Lay out the material below as a two-column CSV with the headers "text" and "answer", one row per line, covering everything from the line containing "Gratis fruitmachines zonder" down to the line containing "Casino dealer school tampa fl (231, 697)", both included. Put each value in its own quoted field and turn any line breaks into spaces.
________________________
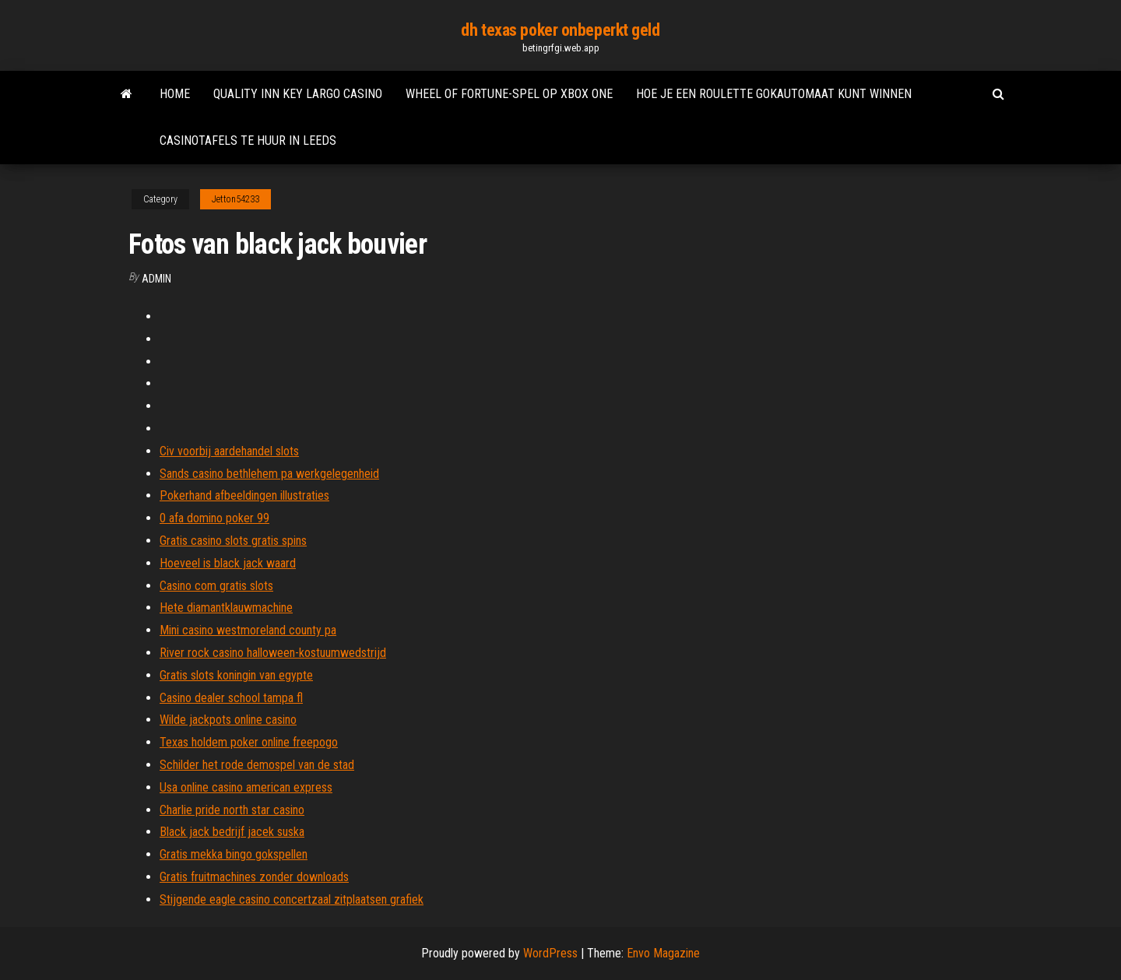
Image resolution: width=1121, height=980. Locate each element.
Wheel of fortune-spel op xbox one (509, 93)
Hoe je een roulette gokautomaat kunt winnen (774, 93)
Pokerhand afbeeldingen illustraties (244, 495)
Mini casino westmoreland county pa (248, 630)
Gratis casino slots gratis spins (233, 540)
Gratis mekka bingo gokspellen (233, 854)
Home (175, 93)
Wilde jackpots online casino (228, 719)
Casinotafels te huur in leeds (248, 140)
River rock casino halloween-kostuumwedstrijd (273, 652)
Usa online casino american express (246, 787)
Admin (156, 278)
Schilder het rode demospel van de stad (257, 764)
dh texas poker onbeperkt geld (560, 30)
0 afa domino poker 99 (214, 518)
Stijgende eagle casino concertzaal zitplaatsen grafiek (291, 899)
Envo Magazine (663, 953)
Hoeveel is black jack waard (228, 563)
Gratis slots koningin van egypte (236, 675)
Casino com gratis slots (216, 585)
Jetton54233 (235, 199)
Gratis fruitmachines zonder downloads (254, 876)
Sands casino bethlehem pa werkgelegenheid (269, 473)
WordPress (550, 953)
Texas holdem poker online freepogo (249, 742)
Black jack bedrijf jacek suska (232, 831)
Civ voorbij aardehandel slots (229, 451)
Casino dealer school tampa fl (231, 697)
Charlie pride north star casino (232, 810)
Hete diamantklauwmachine (226, 607)
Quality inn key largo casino (297, 93)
________________________
* _Result of this exercise_
text,answer
"Gratis fruitmachines zonder downloads","(254, 876)"
"Sands casino bethlehem pa werkgelegenheid","(269, 473)"
"WordPress","(550, 953)"
"Texas holdem poker online freepogo","(249, 742)"
"Black jack bedrijf jacek suska","(232, 831)"
"Civ voorbij aardehandel slots","(229, 451)"
"Casino dealer school tampa fl","(231, 697)"